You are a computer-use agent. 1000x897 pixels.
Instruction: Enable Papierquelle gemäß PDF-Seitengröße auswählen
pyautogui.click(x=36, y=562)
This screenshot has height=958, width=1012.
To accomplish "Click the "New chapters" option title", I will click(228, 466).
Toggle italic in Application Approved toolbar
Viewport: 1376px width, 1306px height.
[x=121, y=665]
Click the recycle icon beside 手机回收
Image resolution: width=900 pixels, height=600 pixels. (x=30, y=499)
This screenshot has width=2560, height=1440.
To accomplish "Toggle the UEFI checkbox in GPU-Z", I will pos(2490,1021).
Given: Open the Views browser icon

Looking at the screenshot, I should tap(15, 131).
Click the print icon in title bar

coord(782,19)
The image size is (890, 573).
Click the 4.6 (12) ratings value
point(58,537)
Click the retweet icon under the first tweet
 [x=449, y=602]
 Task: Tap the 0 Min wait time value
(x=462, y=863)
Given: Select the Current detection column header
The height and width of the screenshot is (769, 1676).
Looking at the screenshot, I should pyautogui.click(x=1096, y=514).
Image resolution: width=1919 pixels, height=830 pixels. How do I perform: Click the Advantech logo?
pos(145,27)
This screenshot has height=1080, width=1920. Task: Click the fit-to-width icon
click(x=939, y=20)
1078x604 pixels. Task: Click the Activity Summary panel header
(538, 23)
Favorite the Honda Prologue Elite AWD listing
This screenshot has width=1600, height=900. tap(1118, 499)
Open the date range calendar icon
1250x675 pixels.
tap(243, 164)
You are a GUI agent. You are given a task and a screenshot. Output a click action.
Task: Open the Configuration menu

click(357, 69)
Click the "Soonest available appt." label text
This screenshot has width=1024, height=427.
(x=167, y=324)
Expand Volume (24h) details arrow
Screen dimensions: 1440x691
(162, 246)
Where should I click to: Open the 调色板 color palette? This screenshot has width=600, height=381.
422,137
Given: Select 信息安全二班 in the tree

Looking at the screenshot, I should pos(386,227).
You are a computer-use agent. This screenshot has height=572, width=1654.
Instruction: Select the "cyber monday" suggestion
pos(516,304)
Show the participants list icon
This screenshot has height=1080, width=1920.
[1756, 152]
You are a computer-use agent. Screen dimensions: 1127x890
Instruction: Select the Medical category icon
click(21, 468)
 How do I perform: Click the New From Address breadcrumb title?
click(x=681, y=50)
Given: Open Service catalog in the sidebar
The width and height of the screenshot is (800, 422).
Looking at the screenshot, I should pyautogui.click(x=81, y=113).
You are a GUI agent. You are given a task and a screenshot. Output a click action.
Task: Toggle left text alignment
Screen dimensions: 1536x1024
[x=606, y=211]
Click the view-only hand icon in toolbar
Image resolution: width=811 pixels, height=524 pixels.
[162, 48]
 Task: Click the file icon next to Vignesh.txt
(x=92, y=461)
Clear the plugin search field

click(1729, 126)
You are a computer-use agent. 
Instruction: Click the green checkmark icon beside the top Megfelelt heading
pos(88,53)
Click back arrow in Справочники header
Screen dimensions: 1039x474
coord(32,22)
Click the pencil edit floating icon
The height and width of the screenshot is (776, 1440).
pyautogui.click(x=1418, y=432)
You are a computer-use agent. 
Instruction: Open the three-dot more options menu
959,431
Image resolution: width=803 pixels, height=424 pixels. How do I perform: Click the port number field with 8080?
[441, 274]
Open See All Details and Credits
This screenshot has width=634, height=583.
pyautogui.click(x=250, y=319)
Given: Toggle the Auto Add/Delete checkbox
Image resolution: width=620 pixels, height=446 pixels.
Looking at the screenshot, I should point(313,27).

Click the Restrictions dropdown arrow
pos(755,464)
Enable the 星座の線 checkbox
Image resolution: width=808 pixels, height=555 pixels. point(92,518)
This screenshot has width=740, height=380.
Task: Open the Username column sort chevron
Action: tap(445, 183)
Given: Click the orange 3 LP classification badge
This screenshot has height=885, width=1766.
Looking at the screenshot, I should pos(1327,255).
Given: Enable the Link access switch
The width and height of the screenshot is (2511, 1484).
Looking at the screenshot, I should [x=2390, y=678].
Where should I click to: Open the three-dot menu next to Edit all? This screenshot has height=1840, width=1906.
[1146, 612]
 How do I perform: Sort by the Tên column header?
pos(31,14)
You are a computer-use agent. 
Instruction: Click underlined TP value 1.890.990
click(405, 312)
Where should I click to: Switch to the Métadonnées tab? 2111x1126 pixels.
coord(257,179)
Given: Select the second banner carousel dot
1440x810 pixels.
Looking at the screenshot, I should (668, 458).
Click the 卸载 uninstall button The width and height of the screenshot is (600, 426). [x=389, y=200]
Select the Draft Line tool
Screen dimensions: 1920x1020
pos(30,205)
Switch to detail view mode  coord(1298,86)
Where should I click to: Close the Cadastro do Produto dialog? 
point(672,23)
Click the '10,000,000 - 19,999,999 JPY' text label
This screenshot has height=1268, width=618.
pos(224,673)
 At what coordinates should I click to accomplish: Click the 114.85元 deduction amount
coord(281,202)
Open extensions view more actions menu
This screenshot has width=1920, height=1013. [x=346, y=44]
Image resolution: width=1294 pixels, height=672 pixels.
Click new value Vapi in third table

*EXERCISE DETAILS*:
Reproduce all of the entries above, line for line and without any alteration.

*ANSWER BELOW*:
You are a computer-use agent. 1000x897 pixels.
Instruction: Enable Papierquelle gemäß PDF-Seitengröße auswählen
pyautogui.click(x=36, y=562)
This screenshot has height=958, width=1012.
To accomplish "Click the "New chapters" option title", I will click(228, 466).
Toggle italic in Application Approved toolbar
Viewport: 1376px width, 1306px height.
[x=121, y=665]
Click the recycle icon beside 手机回收
Image resolution: width=900 pixels, height=600 pixels. (x=30, y=499)
This screenshot has width=2560, height=1440.
To accomplish "Toggle the UEFI checkbox in GPU-Z", I will pos(2490,1021).
Given: Open the Views browser icon

Looking at the screenshot, I should tap(15, 131).
Click the print icon in title bar

coord(782,19)
The image size is (890, 573).
Click the 4.6 (12) ratings value
point(58,537)
Click the retweet icon under the first tweet
 [x=449, y=602]
 Task: Tap the 0 Min wait time value
(x=462, y=863)
Given: Select the Current detection column header
The height and width of the screenshot is (769, 1676).
Looking at the screenshot, I should pyautogui.click(x=1096, y=514).
Image resolution: width=1919 pixels, height=830 pixels. How do I perform: Click the Advantech logo?
pos(145,27)
This screenshot has height=1080, width=1920. Task: Click the fit-to-width icon
click(x=939, y=20)
1078x604 pixels. Task: Click the Activity Summary panel header
(538, 23)
Favorite the Honda Prologue Elite AWD listing
This screenshot has width=1600, height=900. tap(1118, 499)
Open the date range calendar icon
1250x675 pixels.
tap(243, 164)
You are a GUI agent. You are given a task and a screenshot. Output a click action.
Task: Open the Configuration menu

click(357, 69)
Click the "Soonest available appt." label text
This screenshot has width=1024, height=427.
(x=167, y=324)
Expand Volume (24h) details arrow
Screen dimensions: 1440x691
(162, 246)
Where should I click to: Open the 调色板 color palette? This screenshot has width=600, height=381.
422,137
Given: Select 信息安全二班 in the tree

Looking at the screenshot, I should pos(386,227).
You are a computer-use agent. This screenshot has height=572, width=1654.
Instruction: Select the "cyber monday" suggestion
pos(516,304)
Show the participants list icon
This screenshot has height=1080, width=1920.
[1756, 152]
You are a computer-use agent. Screen dimensions: 1127x890
Instruction: Select the Medical category icon
click(21, 468)
 How do I perform: Click the New From Address breadcrumb title?
click(x=681, y=50)
Given: Open Service catalog in the sidebar
The width and height of the screenshot is (800, 422).
Looking at the screenshot, I should pyautogui.click(x=81, y=113).
You are a GUI agent. You are given a task and a screenshot. Output a click action.
Task: Toggle left text alignment
Screen dimensions: 1536x1024
[x=606, y=211]
Click the view-only hand icon in toolbar
Image resolution: width=811 pixels, height=524 pixels.
[162, 48]
 Task: Click the file icon next to Vignesh.txt
(x=92, y=461)
Clear the plugin search field

click(1729, 126)
You are a computer-use agent. 
Instruction: Click the green checkmark icon beside the top Megfelelt heading
pos(88,53)
Click back arrow in Справочники header
Screen dimensions: 1039x474
coord(32,22)
Click the pencil edit floating icon
The height and width of the screenshot is (776, 1440).
pyautogui.click(x=1418, y=432)
You are a computer-use agent. 
Instruction: Open the three-dot more options menu
959,431
Image resolution: width=803 pixels, height=424 pixels. How do I perform: Click the port number field with 8080?
[441, 274]
Open See All Details and Credits
This screenshot has width=634, height=583.
pyautogui.click(x=250, y=319)
Given: Toggle the Auto Add/Delete checkbox
Image resolution: width=620 pixels, height=446 pixels.
Looking at the screenshot, I should point(313,27).

Click the Restrictions dropdown arrow
pos(755,464)
Enable the 星座の線 checkbox
Image resolution: width=808 pixels, height=555 pixels. point(92,518)
This screenshot has width=740, height=380.
Task: Open the Username column sort chevron
Action: tap(445, 183)
Given: Click the orange 3 LP classification badge
This screenshot has height=885, width=1766.
Looking at the screenshot, I should pos(1327,255).
Given: Enable the Link access switch
The width and height of the screenshot is (2511, 1484).
Looking at the screenshot, I should [x=2390, y=678].
Where should I click to: Open the three-dot menu next to Edit all? This screenshot has height=1840, width=1906.
[1146, 612]
 How do I perform: Sort by the Tên column header?
pos(31,14)
You are a computer-use agent. 
Instruction: Click underlined TP value 1.890.990
click(405, 312)
Where should I click to: Switch to the Métadonnées tab? 2111x1126 pixels.
coord(257,179)
Given: Select the second banner carousel dot
1440x810 pixels.
Looking at the screenshot, I should (668, 458).
Click the 卸载 uninstall button The width and height of the screenshot is (600, 426). [x=389, y=200]
Select the Draft Line tool
Screen dimensions: 1920x1020
pos(30,205)
Switch to detail view mode  coord(1298,86)
Where should I click to: Close the Cadastro do Produto dialog? 
point(672,23)
Click the '10,000,000 - 19,999,999 JPY' text label
This screenshot has height=1268, width=618.
pos(224,673)
 At what coordinates should I click to accomplish: Click the 114.85元 deduction amount
coord(281,202)
Open extensions view more actions menu
This screenshot has width=1920, height=1013. [x=346, y=44]
Image resolution: width=1294 pixels, height=672 pixels.
Click new value Vapi in third table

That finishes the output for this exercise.